» **Provided records**:

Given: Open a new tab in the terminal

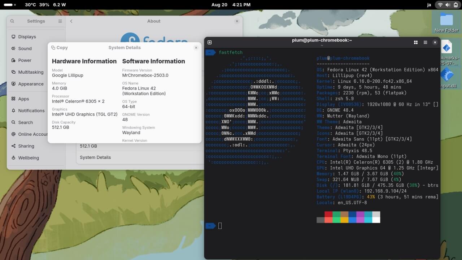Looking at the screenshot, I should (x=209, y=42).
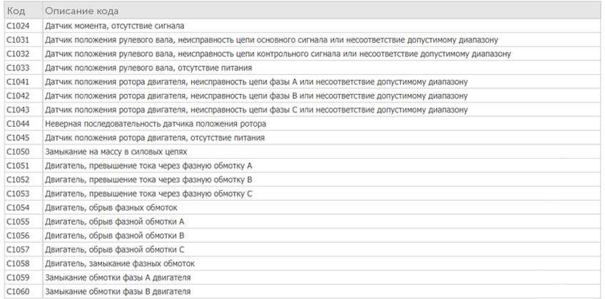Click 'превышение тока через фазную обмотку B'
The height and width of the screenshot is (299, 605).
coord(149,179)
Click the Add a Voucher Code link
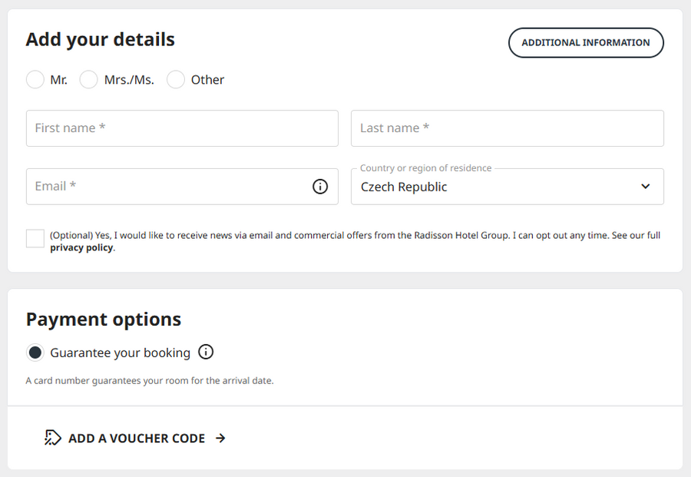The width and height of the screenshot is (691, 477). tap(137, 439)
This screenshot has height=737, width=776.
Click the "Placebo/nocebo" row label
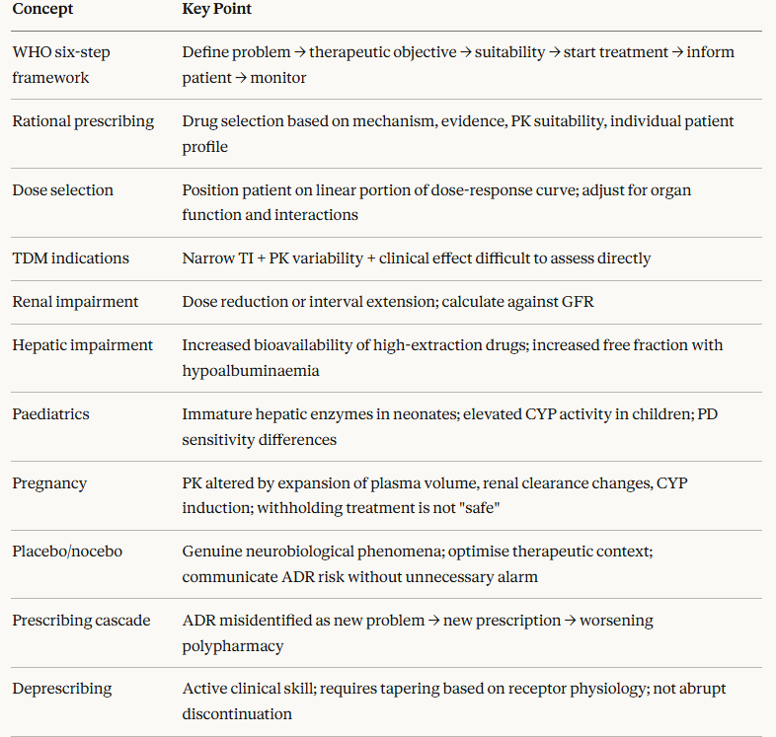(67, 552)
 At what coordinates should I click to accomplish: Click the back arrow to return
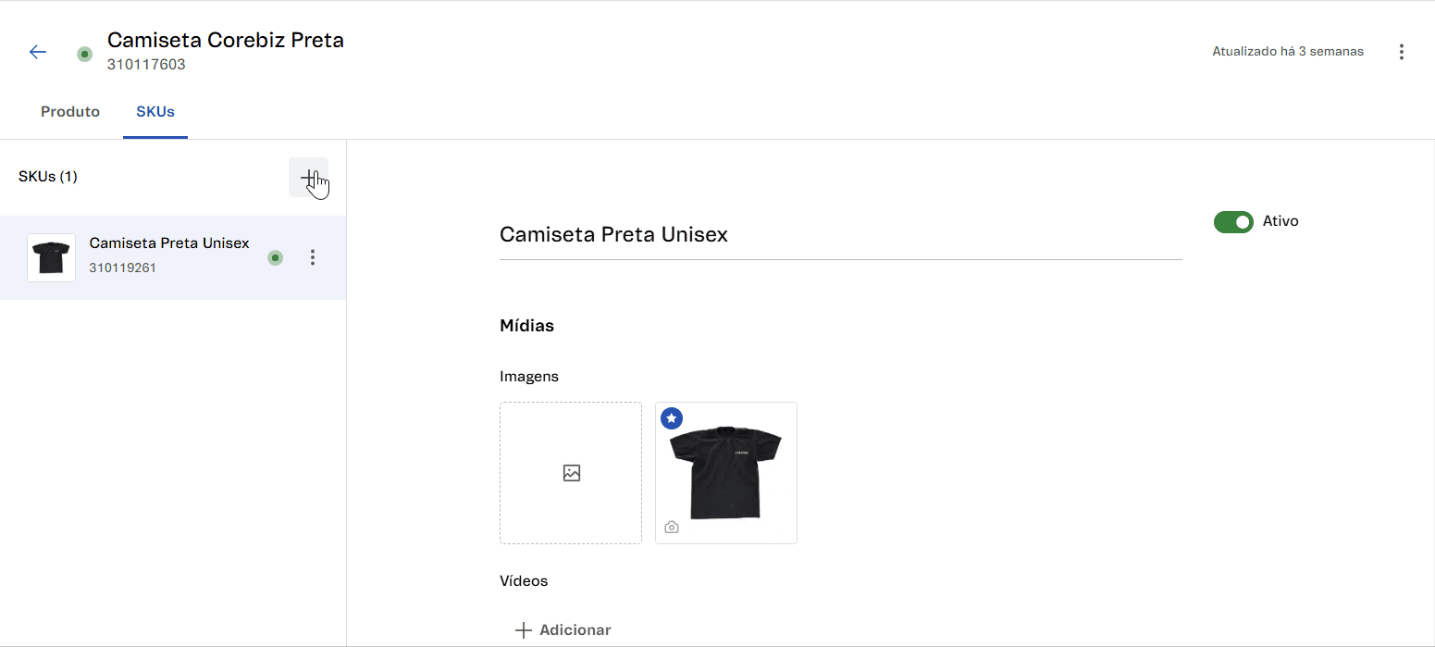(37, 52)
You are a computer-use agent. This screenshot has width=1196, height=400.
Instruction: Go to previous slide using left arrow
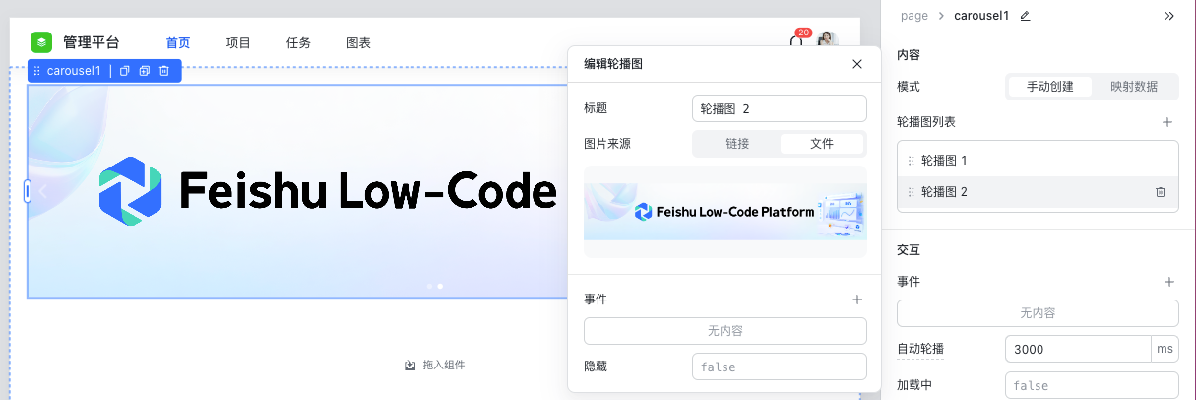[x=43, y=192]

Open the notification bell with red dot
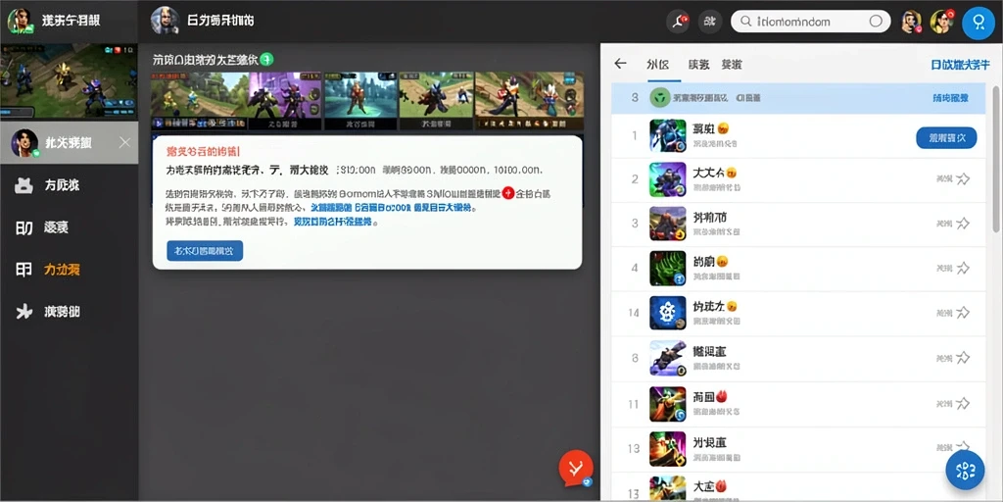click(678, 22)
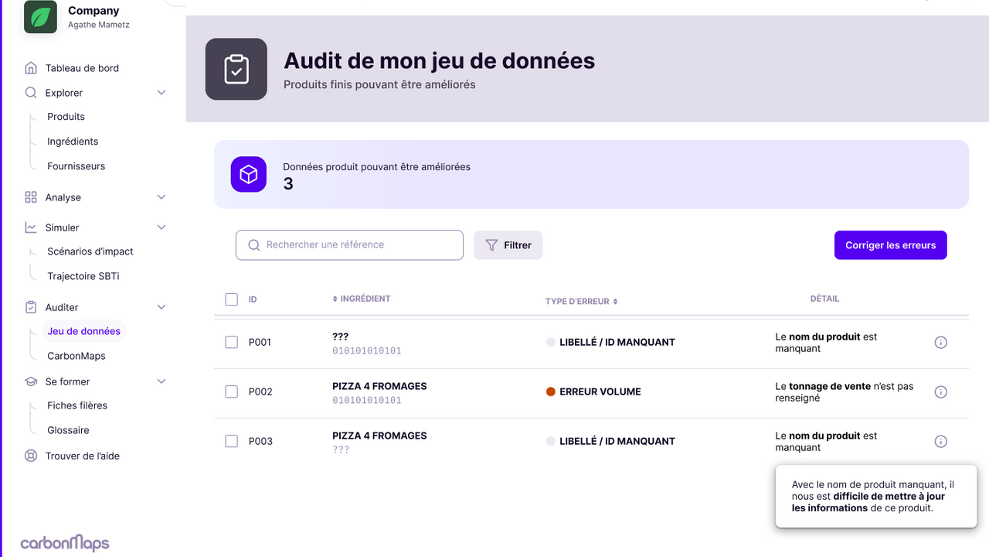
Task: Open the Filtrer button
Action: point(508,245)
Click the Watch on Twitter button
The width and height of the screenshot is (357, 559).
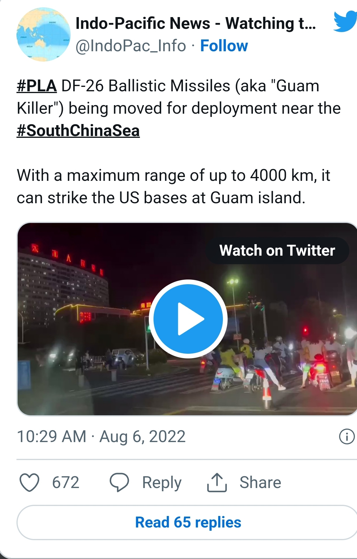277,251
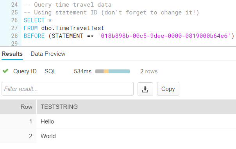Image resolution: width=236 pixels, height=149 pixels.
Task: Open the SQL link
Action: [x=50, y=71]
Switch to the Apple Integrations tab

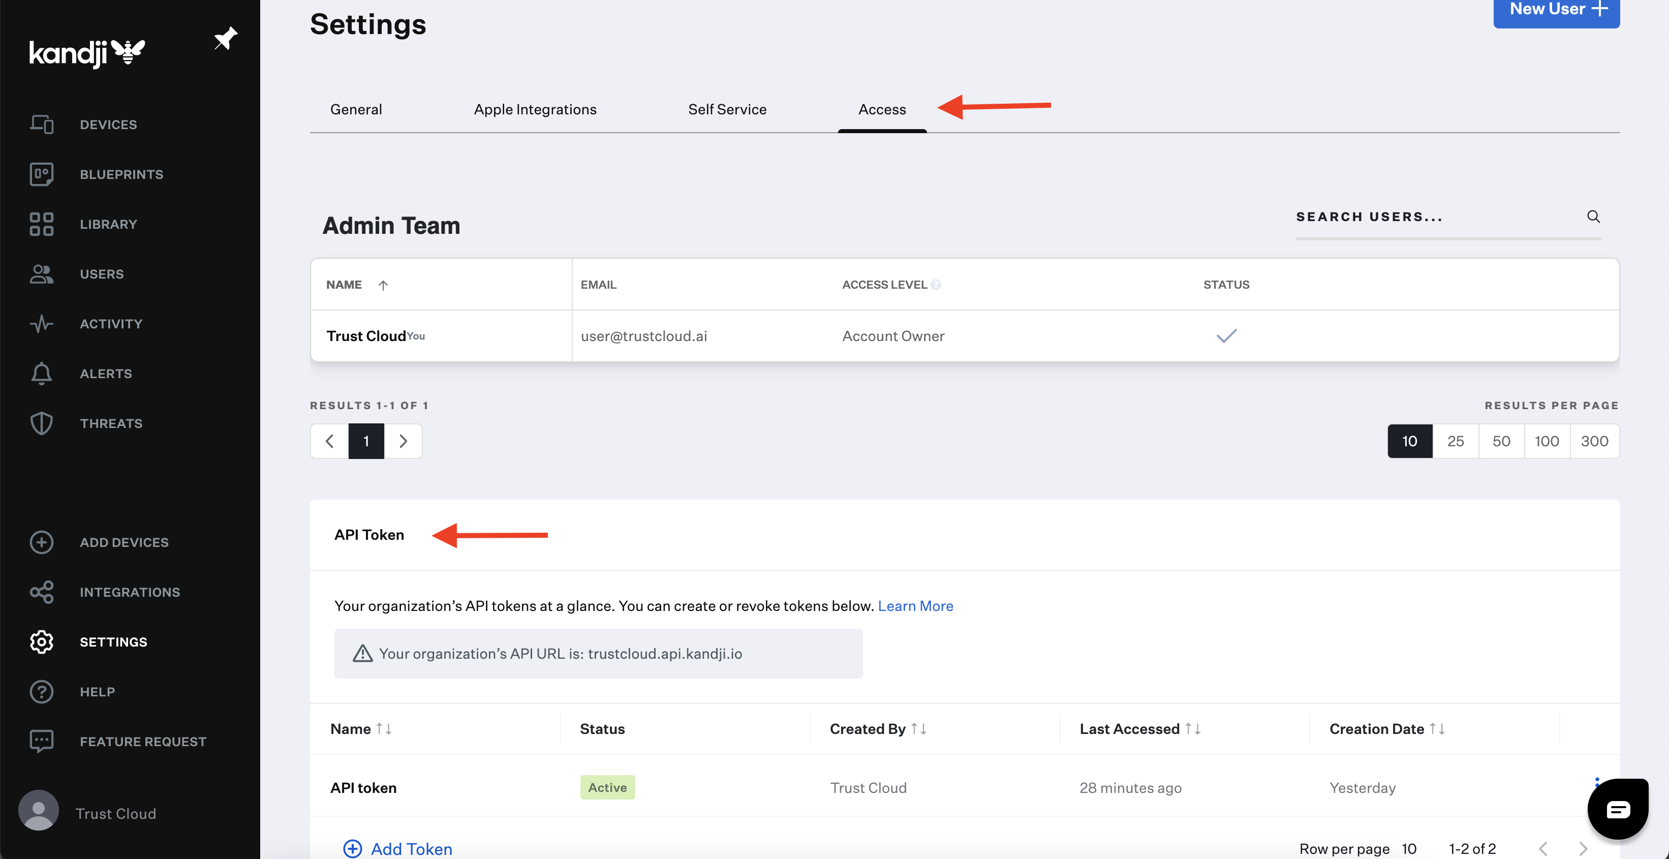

» **Exercise directions**: Show all of the lines above in which "This" is present.

» **Answer to the exercise**:
This screenshot has height=737, width=776.
You are a computer-use agent. This screenshot has width=1196, height=400.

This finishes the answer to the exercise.